_What to do_
Retype the part of the workers' compensation ruling that opens with the words containing "Saez & Son now" and closes with "under the election of remedies doctrine.", keeping every word and punctuation mark unchanged.

Despite the IAB's finding, on April 16, 2014, Maravilla-Diego filed a Second Petition to Determine Compensation Due ("Second Petition") for the same injury.7 On May 6, 2014, he also appealed the IAB's decision denying the requested bond order.8 This Court has stayed that appeal indefinitely, pending the resolution of this matter.9

Saez & Son filed a motion to dismiss the Second Petition on the grounds that it was filed outside of the 2-year statute of limitations for workers' compensation claims.10 On July 14, 2014, the IAB granted that motion.11 In its decision, the IAB rejected Maravilla-Diego's argument that he had mistakenly withdrawn the First Petition and denied his request to reinstate the First Petition.12

B. Maravilla-Diego's Negligence Claims

After withdrawing his First Petition, but before proceeding with his other numerous workers' compensation filings, Maravilla-Diego instituted this negligence action on March 17, 2014 against his Saez & Son and other contractors, including MBM Construction II, LLC ("MBM"), Genna Construction, LLC ("Genna Construction"), and A.P. Croll & Son, Inc. ("A.P. Croll").13

Saez & Son now moves for summary judgment on Maravilla-Diego's negligence claims. They contend his pursuit of compensation under the DelawareWorkers Compensation Act bars his negligence claim under the election of remedies doctrine.

III. STANDARD OF REVIEW

Under Delaware Superior Court Rule 56, summary judgment may only be granted where there are no genuine issues of material fact and the moving party is entitled to judgment as a matter of law.14 The party moving for summary judgment bears the burden of making such showing; if it is successful, the burden shifts to the non-moving party to show that there is a material fact in dispute.15 If there is a material fact in dispute, or if it seems desirable to inquire more thoroughly into the facts in order to clarify the application of the law, summary judgment is inappropriate.16 The Court views all facts and draws all reasonable inferences in the light most favorable to the non-moving party.17

IV. THE PARTIES' CONTENTIONS

Saez & Son argues it is entitled to judgment as a matter of law because Maravilla-Diego's negligence claim is barred because he elected a remedy under the Delaware Workers' Compensation Act (the "Act"). According to Saez & Son,the moment of election occurred once Maravilla-Diego obtained a final decision on the merits from the IAB that his Second Petition was time-barred.18

In response, Maravilla-Diego and MBM contend Maravilla-Diego's negligence claim is not barred by the election of remedies doctrine. They argue that 19 Del. C. § 2374(e) permits an employee to initially pursue benefits under the Act against an uninsured employer and then later decide to pursue damages at law if there is no "viable" avenue of recovery under the Act. In their view, because Maravilla-Diego did not recover—and, they believe, could not have recovered—anything under the Act, he made no election and was therefore entitled to sue for damages. Maravilla-Diego posits that Saez & Son has no company-owned property, assets, or cash available with which to post bond, so he had no viable avenue of recovery under the Act.

V. DISCUSSION
A. The Language of 19 Del. C. § 2374(e) Permits Recovery of Damages at Law Against an Uninsured Employer.

_Given information_
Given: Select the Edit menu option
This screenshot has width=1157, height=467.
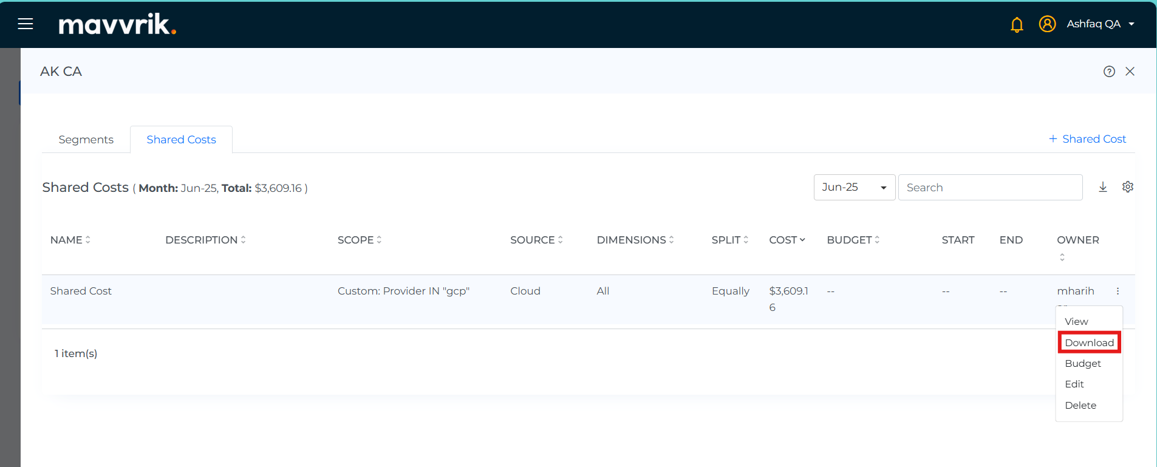Looking at the screenshot, I should coord(1074,384).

_Full output_
Saez & Son now moves for summary judgment on Maravilla-Diego's negligence claims. They contend his pursuit of compensation under the DelawareWorkers Compensation Act bars his negligence claim under the election of remedies doctrine.